◆ Exercise goal:
Below are some entries. Repeat exactly the lines from the one with "Given: Select Touch(1) from the dropdown list" through the one with "Screen dimensions: 1080x1242", and only those.

◆ Supplied data:
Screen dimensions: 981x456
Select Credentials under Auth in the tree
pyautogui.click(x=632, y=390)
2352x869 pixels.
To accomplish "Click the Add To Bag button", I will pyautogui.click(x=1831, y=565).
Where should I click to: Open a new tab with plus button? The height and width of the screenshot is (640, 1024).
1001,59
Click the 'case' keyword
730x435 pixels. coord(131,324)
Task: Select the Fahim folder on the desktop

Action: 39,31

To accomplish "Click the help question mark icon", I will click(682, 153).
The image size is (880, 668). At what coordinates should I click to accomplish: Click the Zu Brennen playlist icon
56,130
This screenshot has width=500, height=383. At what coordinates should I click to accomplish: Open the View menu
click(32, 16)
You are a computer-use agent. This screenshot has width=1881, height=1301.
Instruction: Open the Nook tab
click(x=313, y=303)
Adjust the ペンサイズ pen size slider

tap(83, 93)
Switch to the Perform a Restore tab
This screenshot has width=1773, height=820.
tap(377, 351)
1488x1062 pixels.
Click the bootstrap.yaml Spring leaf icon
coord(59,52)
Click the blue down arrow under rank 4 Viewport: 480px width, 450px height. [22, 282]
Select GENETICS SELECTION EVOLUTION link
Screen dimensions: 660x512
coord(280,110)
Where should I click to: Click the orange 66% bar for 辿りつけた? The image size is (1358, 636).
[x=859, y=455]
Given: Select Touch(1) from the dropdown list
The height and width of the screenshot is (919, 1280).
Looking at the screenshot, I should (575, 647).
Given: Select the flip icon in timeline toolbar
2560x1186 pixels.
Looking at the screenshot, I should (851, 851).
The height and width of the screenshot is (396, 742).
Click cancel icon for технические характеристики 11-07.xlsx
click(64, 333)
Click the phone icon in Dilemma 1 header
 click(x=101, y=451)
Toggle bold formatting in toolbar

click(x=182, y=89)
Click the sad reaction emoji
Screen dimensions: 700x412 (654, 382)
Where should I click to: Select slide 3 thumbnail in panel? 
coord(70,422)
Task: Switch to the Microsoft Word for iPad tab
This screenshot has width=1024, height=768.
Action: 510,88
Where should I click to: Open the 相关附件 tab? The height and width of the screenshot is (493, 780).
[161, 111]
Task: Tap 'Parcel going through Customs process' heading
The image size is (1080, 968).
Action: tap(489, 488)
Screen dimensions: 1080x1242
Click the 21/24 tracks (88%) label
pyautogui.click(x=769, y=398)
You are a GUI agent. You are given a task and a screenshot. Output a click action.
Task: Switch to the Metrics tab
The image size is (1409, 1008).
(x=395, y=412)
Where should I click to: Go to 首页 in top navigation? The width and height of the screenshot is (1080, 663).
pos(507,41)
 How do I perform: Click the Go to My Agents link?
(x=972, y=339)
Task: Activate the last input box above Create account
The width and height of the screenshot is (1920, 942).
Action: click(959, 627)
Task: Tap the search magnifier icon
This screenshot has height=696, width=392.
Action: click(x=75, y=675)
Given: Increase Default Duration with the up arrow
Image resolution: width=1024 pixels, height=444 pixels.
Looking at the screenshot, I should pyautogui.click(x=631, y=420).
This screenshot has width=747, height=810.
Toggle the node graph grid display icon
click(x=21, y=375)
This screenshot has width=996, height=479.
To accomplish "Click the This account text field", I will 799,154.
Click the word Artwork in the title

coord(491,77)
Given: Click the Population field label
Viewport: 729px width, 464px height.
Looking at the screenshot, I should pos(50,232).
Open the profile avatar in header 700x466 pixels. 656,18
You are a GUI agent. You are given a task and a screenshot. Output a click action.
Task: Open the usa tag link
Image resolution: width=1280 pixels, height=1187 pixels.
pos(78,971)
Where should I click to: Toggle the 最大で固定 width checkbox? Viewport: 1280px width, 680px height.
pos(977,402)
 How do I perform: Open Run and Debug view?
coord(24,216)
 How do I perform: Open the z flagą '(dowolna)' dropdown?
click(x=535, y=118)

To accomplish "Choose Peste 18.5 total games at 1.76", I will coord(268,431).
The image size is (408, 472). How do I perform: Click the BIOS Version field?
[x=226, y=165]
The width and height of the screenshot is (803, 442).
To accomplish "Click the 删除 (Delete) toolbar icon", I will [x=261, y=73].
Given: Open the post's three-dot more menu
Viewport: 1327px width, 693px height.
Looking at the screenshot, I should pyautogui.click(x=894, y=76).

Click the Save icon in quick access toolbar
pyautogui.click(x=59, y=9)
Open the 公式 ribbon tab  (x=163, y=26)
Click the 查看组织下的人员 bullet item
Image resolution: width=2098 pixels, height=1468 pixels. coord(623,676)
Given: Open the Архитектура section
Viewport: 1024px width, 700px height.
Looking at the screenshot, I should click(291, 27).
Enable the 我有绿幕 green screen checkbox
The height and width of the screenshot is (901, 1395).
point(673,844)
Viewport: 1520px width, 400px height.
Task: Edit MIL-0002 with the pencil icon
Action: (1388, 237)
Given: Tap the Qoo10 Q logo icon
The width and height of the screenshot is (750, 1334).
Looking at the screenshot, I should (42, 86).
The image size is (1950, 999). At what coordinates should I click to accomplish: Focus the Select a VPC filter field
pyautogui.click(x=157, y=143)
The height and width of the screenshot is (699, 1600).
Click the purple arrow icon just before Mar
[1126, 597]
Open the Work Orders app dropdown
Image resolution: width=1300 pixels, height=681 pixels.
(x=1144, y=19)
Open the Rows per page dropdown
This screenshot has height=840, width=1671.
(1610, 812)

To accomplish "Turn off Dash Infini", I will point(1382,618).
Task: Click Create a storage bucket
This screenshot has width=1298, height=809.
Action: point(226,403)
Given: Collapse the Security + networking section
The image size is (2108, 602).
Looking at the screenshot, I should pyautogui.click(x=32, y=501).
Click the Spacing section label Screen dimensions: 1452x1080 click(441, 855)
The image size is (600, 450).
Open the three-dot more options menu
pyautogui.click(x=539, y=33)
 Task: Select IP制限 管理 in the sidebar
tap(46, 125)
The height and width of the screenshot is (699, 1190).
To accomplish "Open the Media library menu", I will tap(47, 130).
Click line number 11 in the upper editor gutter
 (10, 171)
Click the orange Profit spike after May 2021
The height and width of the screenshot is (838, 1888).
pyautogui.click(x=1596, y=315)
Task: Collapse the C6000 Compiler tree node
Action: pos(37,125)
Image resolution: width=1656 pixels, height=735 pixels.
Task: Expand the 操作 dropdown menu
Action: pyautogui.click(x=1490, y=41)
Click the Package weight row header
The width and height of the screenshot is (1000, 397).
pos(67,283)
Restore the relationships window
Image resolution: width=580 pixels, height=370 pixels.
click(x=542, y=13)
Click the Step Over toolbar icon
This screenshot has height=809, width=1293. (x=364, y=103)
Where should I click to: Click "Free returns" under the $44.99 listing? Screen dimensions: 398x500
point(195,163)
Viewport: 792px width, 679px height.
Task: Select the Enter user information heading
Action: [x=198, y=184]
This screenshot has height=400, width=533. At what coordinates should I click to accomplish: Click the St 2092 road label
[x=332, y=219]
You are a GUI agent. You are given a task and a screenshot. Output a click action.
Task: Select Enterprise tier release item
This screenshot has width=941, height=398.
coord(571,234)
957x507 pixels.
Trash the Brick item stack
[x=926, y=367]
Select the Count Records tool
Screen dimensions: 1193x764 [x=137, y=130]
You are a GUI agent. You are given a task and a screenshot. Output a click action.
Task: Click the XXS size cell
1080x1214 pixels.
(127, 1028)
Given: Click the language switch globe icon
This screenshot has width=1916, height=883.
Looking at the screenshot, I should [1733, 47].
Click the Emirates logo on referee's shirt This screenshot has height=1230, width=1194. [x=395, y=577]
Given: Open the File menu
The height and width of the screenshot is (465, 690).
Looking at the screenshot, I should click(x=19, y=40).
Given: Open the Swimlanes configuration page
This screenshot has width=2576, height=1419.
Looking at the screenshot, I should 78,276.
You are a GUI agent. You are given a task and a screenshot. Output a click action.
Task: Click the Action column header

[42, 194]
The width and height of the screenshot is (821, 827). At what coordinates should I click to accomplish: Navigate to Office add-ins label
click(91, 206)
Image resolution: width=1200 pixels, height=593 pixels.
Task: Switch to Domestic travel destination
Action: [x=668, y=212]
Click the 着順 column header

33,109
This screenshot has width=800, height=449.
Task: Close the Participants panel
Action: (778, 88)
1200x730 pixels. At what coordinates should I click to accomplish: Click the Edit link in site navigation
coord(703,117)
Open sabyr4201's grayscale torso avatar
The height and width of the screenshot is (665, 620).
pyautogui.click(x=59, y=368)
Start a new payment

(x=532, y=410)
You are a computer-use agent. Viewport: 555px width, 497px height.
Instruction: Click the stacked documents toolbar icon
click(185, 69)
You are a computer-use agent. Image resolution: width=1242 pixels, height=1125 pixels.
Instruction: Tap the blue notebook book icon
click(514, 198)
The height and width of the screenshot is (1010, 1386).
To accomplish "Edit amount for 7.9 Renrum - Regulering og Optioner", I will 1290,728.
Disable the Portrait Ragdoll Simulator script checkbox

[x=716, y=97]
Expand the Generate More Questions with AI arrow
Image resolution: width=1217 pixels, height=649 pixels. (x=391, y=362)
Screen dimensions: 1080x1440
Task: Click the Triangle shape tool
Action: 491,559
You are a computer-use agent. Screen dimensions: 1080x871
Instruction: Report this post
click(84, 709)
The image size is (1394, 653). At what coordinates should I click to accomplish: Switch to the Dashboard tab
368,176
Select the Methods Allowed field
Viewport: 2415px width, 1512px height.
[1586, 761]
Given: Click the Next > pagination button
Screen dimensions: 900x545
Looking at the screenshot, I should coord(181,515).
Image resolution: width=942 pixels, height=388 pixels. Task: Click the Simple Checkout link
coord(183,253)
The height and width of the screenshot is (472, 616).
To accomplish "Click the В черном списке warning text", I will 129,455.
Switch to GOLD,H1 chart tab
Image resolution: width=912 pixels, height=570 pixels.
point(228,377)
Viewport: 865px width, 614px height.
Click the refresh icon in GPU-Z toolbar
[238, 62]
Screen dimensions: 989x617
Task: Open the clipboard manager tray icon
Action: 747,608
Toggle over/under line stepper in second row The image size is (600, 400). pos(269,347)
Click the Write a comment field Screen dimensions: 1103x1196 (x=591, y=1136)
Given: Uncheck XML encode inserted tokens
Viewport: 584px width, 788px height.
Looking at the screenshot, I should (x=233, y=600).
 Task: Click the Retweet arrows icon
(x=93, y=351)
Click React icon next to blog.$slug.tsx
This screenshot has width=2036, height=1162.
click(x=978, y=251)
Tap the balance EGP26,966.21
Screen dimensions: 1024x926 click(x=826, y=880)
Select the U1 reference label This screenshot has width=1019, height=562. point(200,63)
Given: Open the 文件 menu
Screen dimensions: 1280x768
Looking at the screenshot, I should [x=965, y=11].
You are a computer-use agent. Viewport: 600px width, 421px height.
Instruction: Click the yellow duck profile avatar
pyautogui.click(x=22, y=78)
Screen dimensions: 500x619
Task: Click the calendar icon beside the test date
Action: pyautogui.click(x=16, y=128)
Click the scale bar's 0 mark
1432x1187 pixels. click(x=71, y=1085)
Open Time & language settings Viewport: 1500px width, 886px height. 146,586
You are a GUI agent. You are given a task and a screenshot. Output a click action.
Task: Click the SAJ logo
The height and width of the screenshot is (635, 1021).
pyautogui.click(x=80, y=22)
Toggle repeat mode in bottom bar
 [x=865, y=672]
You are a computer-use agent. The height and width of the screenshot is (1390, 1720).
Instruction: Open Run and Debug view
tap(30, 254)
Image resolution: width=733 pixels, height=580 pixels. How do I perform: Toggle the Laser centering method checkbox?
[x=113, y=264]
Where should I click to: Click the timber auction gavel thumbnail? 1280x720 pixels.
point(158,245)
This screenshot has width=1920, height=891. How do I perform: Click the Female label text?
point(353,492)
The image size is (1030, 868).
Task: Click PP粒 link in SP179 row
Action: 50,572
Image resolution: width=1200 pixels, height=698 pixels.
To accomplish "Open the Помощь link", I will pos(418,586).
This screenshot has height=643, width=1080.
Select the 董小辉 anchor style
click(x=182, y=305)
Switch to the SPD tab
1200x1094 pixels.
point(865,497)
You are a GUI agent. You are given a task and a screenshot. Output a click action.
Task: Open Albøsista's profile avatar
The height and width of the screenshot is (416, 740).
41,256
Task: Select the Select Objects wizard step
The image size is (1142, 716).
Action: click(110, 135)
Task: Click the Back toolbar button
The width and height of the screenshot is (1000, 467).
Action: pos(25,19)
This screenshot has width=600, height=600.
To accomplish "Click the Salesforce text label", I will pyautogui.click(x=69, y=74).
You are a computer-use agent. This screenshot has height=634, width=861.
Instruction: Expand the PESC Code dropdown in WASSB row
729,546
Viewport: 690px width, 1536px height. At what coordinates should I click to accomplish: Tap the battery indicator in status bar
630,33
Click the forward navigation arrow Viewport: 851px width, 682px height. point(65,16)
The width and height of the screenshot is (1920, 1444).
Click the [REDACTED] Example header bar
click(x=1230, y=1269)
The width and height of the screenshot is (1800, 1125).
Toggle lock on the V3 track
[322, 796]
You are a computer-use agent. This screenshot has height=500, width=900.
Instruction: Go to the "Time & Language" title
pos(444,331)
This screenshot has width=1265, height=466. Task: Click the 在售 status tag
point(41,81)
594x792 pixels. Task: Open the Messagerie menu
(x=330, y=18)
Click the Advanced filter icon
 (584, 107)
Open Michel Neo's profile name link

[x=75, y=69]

◆ Result of the exercise:
Given: Select Touch(1) from the dropdown list
The height and width of the screenshot is (919, 1280).
Looking at the screenshot, I should (575, 647).
Given: Select the flip icon in timeline toolbar
2560x1186 pixels.
Looking at the screenshot, I should (851, 851).
The height and width of the screenshot is (396, 742).
Click cancel icon for технические характеристики 11-07.xlsx
click(64, 333)
Click the phone icon in Dilemma 1 header
 click(x=101, y=451)
Toggle bold formatting in toolbar

click(x=182, y=89)
Click the sad reaction emoji
Screen dimensions: 700x412 (654, 382)
Where should I click to: Select slide 3 thumbnail in panel? 
coord(70,422)
Task: Switch to the Microsoft Word for iPad tab
This screenshot has width=1024, height=768.
Action: 510,88
Where should I click to: Open the 相关附件 tab? The height and width of the screenshot is (493, 780).
[161, 111]
Task: Tap 'Parcel going through Customs process' heading
The image size is (1080, 968).
Action: tap(489, 488)
Screen dimensions: 1080x1242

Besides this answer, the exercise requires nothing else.